È sintomatico vedere come Burnett in poche frasi riesca a descrivere il gangster Rico Bandello nel brevissimo sesto capitolo del libro: «Rico stava davanti allo specchio, a sistemarsi la chioma con un pettinino d’avorio. Rico andava fiero dei suoi capelli. Erano neri e lucenti, pettinati all’indietro in tre onde simmetriche che partivano dalla fronte piuttosto bassa. Rico era un uomo semplice. Amava solamente tre cose: se stesso, i suoi capelli e la sua pistola. Si prendeva gran cura di tutte e tre». Come ben ci spiega Beppe Benvenuto nella nota che accompagna l’edizione Sellerio di Piccolo Cesare, «William Riley Burnett è stato, a modo suo, un personaggio. Uno scrittore che ha fatto tendenza, in un certo senso un caposcuola. La cosiddetta crimenovel non sarebbe stata la stessa senza le sue opere. Il suo vissuto in presa diretta, da testimone oculare, della Chicago degli anni terribili di Al Capone rappresenta qualcosa di particolarissimo nel panorama della letteratura nordamericana coeva. Scrittore di strada alla maniera di tanti suoi coetanei, se ne differenzia però per un acuto spirito di osservazione delle dinamiche del mondo circostante accanto alla quasi totale assenza di contenuti ideologici e di ogni intento moralizzatore».
Burnett ha dichiarato più di una volta di non essersi rifatto a un modello forte come il contemporaneo Hemingway. Si sentiva più vicino a Dashiell Hammett, Jonathan Latimer e Raymond Chandler e alle loro storie pubblicate su riviste pulp come Black Mask, e dichiarò così di sentirsi un narratore «oggettivo e non autobiografico come Hemingway». A Burnett interessavano i personaggi e le loro vicende, non interessava riraccontare la sua squallida vita, i suoi disperati tentativi di centrare l’obiettivo del successo. Così il protagonista del suo romanzo più fortunato (destinato a lanciare lui, e poi in seguito anche l’attore Edward G. Robinson e a far la fortuna della Literary Guild e della Warner Bros) non è né un detective né un poliziotto, ma «Rico Bandello, assassino e capobanda che non è affatto un mostro, ma soltanto un piccolo Napoleone, un piccolo Cesare».
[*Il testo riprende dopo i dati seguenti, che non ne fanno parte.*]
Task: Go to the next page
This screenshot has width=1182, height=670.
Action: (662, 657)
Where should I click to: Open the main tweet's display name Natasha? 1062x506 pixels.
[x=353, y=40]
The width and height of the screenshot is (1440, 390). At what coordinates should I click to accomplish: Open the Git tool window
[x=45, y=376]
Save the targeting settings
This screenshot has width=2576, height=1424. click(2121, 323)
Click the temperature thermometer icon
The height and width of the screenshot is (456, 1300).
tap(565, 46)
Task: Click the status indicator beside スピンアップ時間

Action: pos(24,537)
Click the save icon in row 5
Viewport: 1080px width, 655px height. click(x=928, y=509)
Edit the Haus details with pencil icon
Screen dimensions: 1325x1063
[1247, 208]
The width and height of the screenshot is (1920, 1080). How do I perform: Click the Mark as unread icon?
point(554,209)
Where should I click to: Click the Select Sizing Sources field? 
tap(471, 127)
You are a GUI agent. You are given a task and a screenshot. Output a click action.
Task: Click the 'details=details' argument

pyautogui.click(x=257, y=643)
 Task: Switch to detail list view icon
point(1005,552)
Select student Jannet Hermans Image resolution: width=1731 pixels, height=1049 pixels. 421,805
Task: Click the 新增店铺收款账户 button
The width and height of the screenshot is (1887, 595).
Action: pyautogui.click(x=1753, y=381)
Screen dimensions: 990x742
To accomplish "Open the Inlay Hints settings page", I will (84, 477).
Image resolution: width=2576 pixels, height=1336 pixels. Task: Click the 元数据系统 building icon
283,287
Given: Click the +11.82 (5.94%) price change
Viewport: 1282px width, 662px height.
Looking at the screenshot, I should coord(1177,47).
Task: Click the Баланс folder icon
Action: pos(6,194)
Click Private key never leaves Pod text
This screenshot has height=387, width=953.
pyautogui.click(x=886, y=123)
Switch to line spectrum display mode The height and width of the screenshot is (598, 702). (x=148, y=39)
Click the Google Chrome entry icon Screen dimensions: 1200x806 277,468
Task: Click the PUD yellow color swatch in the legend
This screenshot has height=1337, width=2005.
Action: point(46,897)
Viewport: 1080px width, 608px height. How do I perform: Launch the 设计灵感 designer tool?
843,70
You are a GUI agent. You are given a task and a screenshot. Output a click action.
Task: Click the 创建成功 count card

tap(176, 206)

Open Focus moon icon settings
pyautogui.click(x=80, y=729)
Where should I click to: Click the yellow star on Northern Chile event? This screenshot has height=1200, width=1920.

In un’intervista raccolta dagli studiosi Stefano Benvenuti e Gianni Rizzoni per il loro Il romanzo giallo, Burnett ammetteva che se avesse dovuto trovare un modello letterario per le sue storie lo avrebbe cercato in scrittori europei più che in narratori americani: «il mio stile è frutto di lunghi studi su Mérimée, Flaubert, Maupassant e anche su Pío Baroja. Ma molto devo a uno scrittore italiano, Giovanni Verga, che, a mio parere, con Mastro Don Gesualdo, ha scritto il più importante romanzo realistico in senso assoluto, e i cui racconti sono migliori di quelli scritti da Cechov e da Maupassant». Piccolo Cesare fu il primo passo importante della carriera dello scrittore americano. Sarebbero seguiti altri successi come Giungla d’asfalto, La trappola, Eri un’abitudine.